Ce qui a changé, et pas que régionalement, c'est que l'importation alimentaire permet d'alimenter des millions de Syriens en trop, et que la technologie leur permet de s'entretuer plus vite, et qu'ils vont en 2-3 générations intégrer dans leur logiciel familial quelques paradigmes modernes : "la nouvelle guerre, ça fait mal", "la virilité avec une mitraillette, ça fait mal", "le F-16, ça fait mal", "l'anarchie et la famine, ça fait mal". Alors, ils composeront, comme nous, de nouvelles morales plus prudentes. Ils sont passés du sabre ou du tromblon à la TNT sans avoir jusqu'ici testé la différence, sinon dans des guerres inégales comme au Liban, à Hama et en Irak ou très limitées, contre Israël et la Jordanie. Si ça a pu calmer la France et les Russes, la relativement douce Syrie se lassera vite des nouvelles formes de guerre.
Surtout les sunnites. Les sunnites ont trop glorifié la guerre, ils ne commémorent que leurs vieilles victoires. Chaque conflit armé les accule et les astreint, ils vont finir par détester la guerre et se faire hippies. Depuis qu'ils sont déclassés par les Européens, ils ne prospèrent et ne se renforcent qu'en paix et par la paix, où ils excellent par leur négoce et leur natalité.
carlo68 a écrit:
Dans ce contexte, le "tribalisme" me parait un facteur franchement très mineur et plutôt stabilisateur que perturbateur.
Quand on abandonnera le concept de "cousins" entre sunnites, je vous croirai.
carlo68 a écrit:
Certainement la diversité des identités culturelles n'a pas simplifié la situation, mais elle ne me parait pas, en soi, la cause principale du conflit en cours.
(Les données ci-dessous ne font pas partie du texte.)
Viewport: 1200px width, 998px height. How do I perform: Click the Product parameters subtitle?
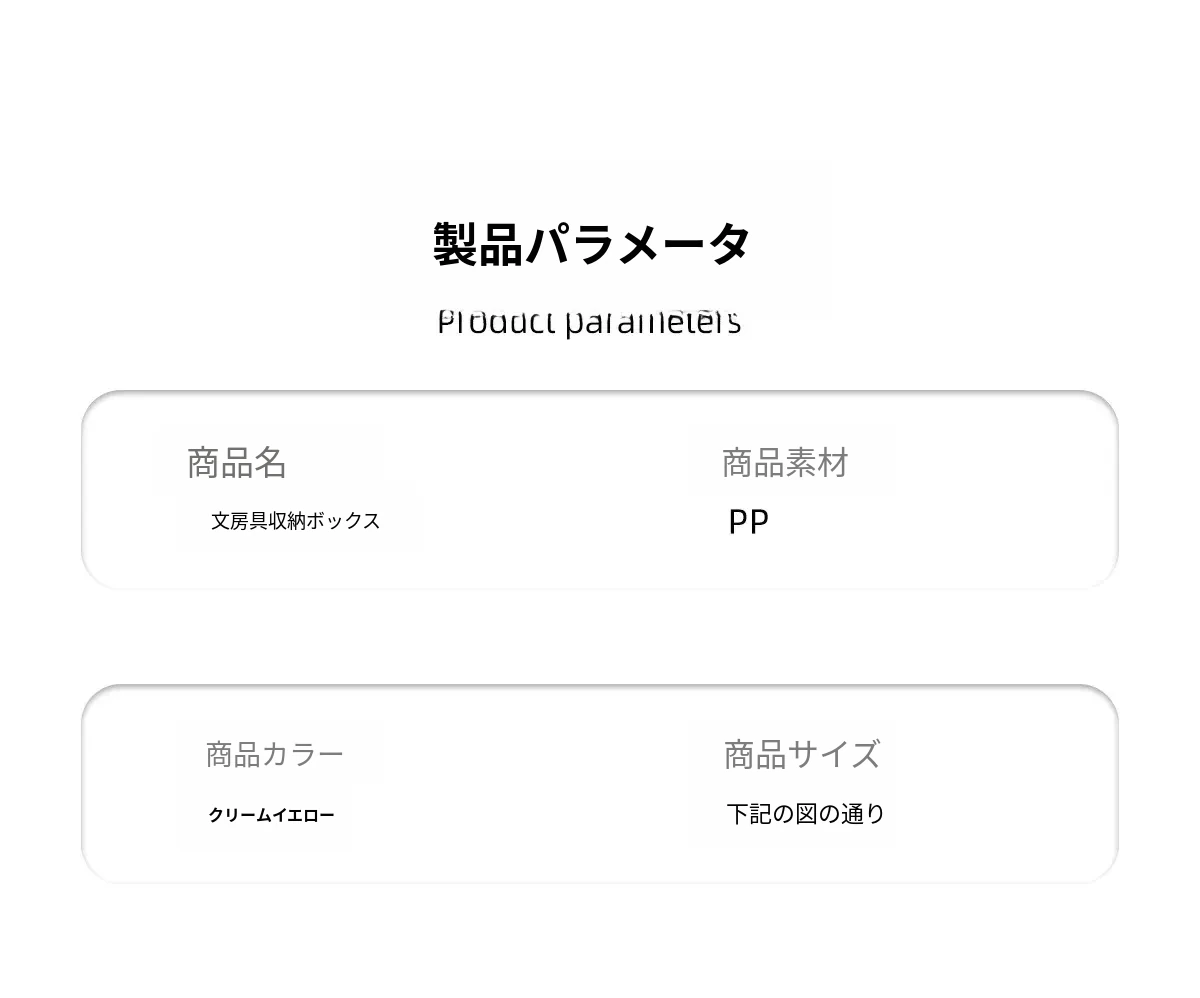click(x=589, y=323)
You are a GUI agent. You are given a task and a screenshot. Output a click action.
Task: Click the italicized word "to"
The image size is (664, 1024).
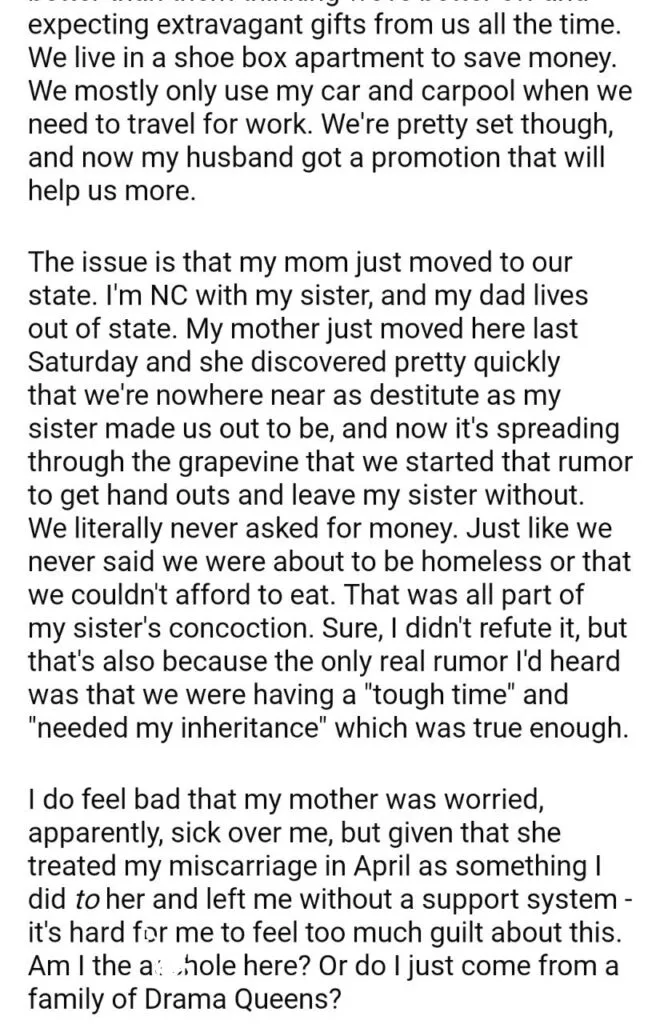click(84, 901)
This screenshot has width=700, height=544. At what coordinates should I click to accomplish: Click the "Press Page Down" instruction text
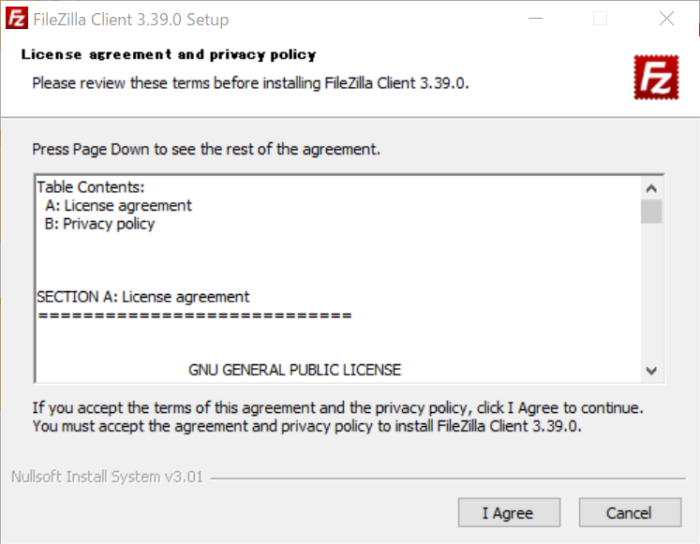(x=206, y=149)
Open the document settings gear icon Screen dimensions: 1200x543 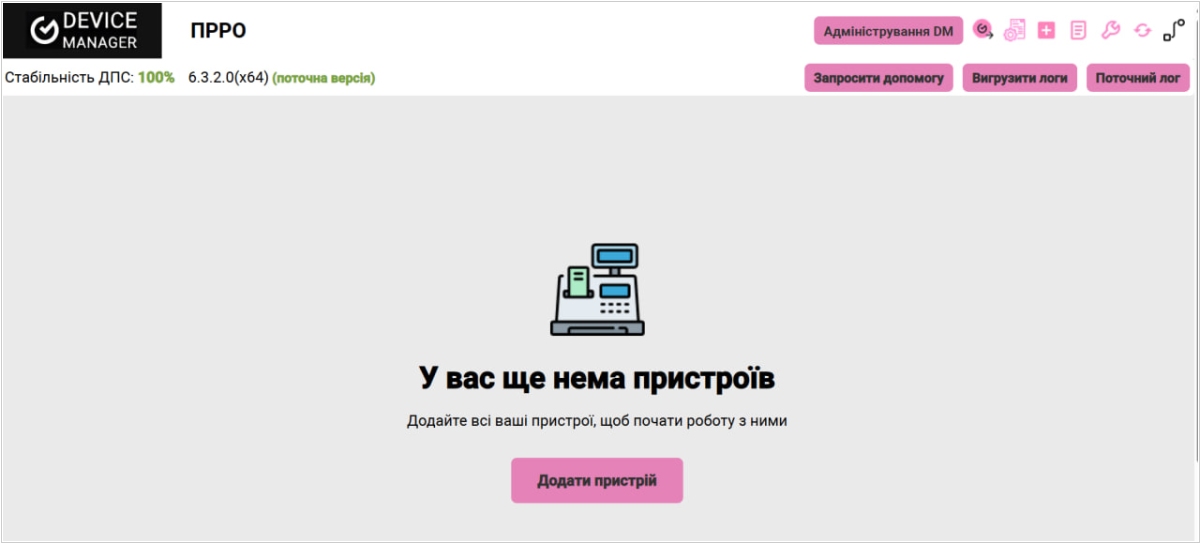coord(1015,30)
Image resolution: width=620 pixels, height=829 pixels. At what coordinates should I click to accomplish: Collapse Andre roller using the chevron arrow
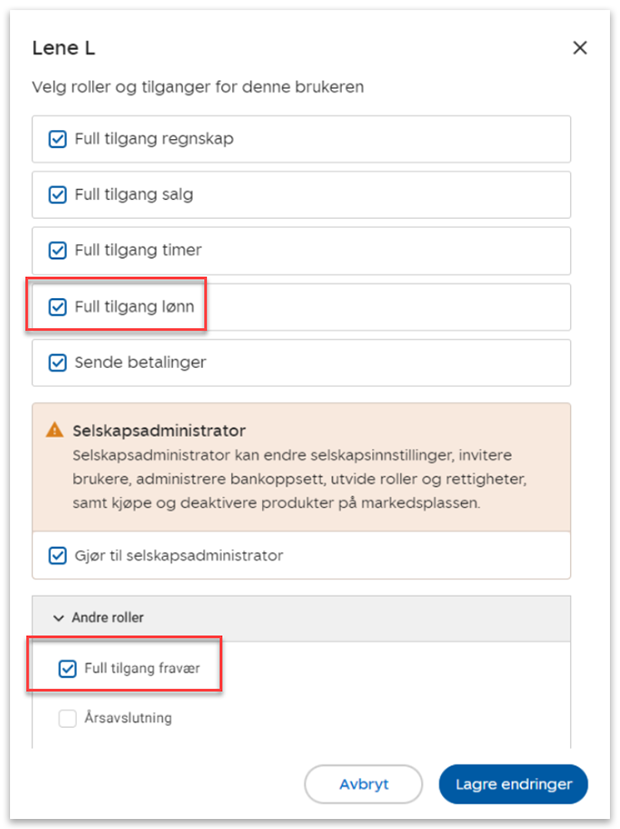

Je suis d'accord avec vous, j'évoque plus volontiers la domination humiliante d'une tribu et de ses complices de tous clans sur une population (la majorité soi-disant "sunnite") désœuvrée et privée de sa souveraineté et de sa fierté.
carlo68 a écrit:
Cause qui se situe plus probablement dans la volonté de domination de diverses puissances régionales, dans une redistribution des cartes après la chaos de la désétatisation (politique et économique) de l'Irak.
Les seuls étrangers qui tiennent des fusils et ont envenimé la situation en Syrie sont des djihadistes. Après, il y eut les Russes, les Turcs et d'autres pays arabes, puis des Occidentaux. Mais ce sont bien des Syriens qui ont tiré sur des Syriens en premier, et rien d'étranger ne les y astreignait.
Enfin, si les Syriens (et le reste des hommes) n'étaient que des décérébrés sans indépendance d'esprit et sous influence étrangère, leur destin me serait aussi indifférent que celui d'astéries livrées aux pales d'une hélice. Foin des zombies, il y en a déjà plein les écrans.